Friday, May 18, 2012

It Won’t Happen On the Outside If It Doesn’t Happen On The Inside





By Rick DeMarco



When companies develop marketing strategies, they spend a significant amount of time creating plans to position their brand to the market and to their customers with extensive media planning and communication initiatives.  All of these initiatives form the foundation for increasing brand awareness and preference and growing market share.  Clear messages and campaigns are developed that let the market know about the Brand Positioning and the Brand Promise and the related goods and services that support that Brand Promise.

However, if equal importance is not placed on developing plans to activate the brand strategy internally, there is a high risk that there will be a disconnect between the brand promise the company makes and the successful delivery of that promise by the employees.   Employees and customers both play an important role in the successful activation of a Brand Strategy.  Every touch point between an employee  and a customer must consistently deliver on the brand promise.  This means that the company must make a concerted effort to educate, inspire, and empower ALL employees around a consistent strategy and brand promise.

 As Brand Manager at KitchenAid, I was part of a powerful multi-brand team that managed all products and services for Whirlpool, KitchenAid, and Roper to insure that each brand delivered on its promise and focused on taking share from competitors, not each other.  Much effort was placed on aligning the senior leadership team around the three- brand strategy and the activation plans for each.   However, an equal effort was not placed on educating, inspiring, and empowering ALL employees so they consistently represented the brand in the manner in which the company wanted it to be represented.  One day, a service employee was taking care of a problem with a KitchenAid dishwasher when the customer asked him why she should buy KitchenAid and not Whirlpool or another brand.  The answer the service technician gave her resulted in my worst nightmare.
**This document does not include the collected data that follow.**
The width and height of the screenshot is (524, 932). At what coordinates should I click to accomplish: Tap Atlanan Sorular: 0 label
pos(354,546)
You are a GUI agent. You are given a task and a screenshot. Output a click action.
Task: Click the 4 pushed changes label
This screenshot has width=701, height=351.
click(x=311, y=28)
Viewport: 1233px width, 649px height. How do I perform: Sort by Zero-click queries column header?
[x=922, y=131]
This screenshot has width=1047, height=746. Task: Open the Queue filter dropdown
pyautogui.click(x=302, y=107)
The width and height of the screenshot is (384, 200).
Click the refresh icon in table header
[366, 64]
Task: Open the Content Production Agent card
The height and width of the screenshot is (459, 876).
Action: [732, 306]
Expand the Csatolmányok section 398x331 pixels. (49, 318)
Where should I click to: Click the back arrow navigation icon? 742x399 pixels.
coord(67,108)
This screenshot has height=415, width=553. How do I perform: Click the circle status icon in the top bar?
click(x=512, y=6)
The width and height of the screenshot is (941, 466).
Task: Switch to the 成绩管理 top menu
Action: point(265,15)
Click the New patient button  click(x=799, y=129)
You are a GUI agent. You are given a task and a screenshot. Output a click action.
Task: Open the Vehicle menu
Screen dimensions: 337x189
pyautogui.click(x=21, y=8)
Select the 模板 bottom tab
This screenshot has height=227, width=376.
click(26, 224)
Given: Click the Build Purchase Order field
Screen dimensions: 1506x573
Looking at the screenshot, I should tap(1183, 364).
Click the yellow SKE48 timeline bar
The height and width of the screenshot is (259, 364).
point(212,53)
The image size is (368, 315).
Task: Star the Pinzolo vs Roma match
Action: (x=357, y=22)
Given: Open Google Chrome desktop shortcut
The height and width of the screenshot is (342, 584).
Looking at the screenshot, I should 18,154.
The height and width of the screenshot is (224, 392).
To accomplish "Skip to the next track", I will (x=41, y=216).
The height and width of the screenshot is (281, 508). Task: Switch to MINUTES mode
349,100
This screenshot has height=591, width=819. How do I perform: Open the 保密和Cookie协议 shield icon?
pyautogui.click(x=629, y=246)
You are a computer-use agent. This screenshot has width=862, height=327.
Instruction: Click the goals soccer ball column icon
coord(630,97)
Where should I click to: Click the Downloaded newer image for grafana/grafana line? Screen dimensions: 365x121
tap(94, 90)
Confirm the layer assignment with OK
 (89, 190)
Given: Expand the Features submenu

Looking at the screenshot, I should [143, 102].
All of our hard work differentiating between the three brands was for naught when this customer was told that all brands were alike.

Now that incident happened at a time when social media was not as prevalent as it is today.  So even if a customer had a bad experience, it did not necessarily mean that the experience would be shared to a broader audience.  Today, social media and the proliferation of use of the internet could make that incident become instantly available to millions of people and could dramatically impact the success of that brand strategy.    

If it doesn’t happen on the inside, it will not happen on the outside.  In order for a company to successfully activate its brand strategy and deliver on its brand promise, it must place equal emphasis on both the customers and employees to insure a consistent experience with the brand.